Gladstone Gallery’s first exhibition with artist Damián Ortega (New York September 17 – October 31, 2009) is well worth returning to. Beginning his career as a political cartoonist, Ortega teases out the social conflicts embedded in even the most banal objects, according to a gallery biography. In his films, sculptures, and other works he deconstructs the economic and political relationships bound together in commodities ranging from automobiles to tools. The creation of these whimsical new spatial relationships reacts with the viewer to establish a demystified reading of the history of the object leaving only its social significations intact.
In that body of work, Ortega created a series of concrete and brick blocks by pressure sanding them into irregular shapes. Equating the loss of material with both geological erosion and the waste of capital, Ortega conflates the action of creating sculpture with an economics of positive and negative spaces.

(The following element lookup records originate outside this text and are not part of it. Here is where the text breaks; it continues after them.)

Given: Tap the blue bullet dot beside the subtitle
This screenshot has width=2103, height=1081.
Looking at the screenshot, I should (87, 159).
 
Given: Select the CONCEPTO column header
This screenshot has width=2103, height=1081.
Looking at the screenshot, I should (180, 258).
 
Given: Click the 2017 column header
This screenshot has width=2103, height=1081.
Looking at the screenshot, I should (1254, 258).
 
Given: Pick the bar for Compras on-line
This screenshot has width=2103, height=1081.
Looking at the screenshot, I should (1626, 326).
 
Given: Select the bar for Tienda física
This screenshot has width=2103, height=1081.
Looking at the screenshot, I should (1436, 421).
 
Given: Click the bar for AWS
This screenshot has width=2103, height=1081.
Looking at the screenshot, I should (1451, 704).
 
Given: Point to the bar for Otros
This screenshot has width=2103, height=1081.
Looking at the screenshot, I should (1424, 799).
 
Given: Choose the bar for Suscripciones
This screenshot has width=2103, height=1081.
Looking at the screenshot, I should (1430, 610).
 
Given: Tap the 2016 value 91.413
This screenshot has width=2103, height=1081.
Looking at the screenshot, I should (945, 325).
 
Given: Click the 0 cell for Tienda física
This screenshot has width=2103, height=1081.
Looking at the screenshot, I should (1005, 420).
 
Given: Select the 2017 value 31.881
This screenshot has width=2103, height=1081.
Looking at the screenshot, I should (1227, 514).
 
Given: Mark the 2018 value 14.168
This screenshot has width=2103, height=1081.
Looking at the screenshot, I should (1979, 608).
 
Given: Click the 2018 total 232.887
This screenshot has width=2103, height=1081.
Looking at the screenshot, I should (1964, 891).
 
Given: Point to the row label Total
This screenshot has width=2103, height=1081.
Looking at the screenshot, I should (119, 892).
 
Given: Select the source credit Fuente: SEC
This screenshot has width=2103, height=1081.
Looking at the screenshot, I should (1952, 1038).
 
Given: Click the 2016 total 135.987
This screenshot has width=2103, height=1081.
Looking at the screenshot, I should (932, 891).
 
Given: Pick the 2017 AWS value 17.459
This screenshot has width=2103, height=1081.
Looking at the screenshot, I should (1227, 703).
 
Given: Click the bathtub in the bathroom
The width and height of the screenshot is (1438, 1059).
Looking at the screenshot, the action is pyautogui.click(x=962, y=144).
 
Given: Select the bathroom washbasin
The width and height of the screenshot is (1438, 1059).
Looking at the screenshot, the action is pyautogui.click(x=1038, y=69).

In this case, the economic structure is contingent with form and the process of creating sculpture. His use of bricks allow for further pockets of space within the sculpture recalling both the regular geometry of modernist urban planning, but also to osseous tissue like bone which is composed around tiny spaces. In another series of sculpture, Ortega casts ventilation hoses to appear as post-industrial fossils.
These coiled works recall both urban detritus but also the organic coils of insects and worms. In both series of sculptures, Pre-Columbian antecedents mix within the modernist/industrial aesthetics and quasi-organic forms to reconsider the varied anthropological, artistic, and political strains that create urban environments.
Damián Ortega was born in 1967 in Mexico and currently lives and works in Berlin. He has had solo exhibitions at various international venues such as the Museum of Contemporary Art, Los Angeles; Tate Modern, London; Museu da Arte Pampulha, Belo Horizonte, Brazil; Kunsthalle Basel; and Institute of Contemporary Art, Philadelphia; Centre Pompidou, Paris. He has been included in various prominent group exhibitions including the 2003 Venice Biennale, the 4th Berlin Biennial, and the 2006 Sao Paulo Biennial.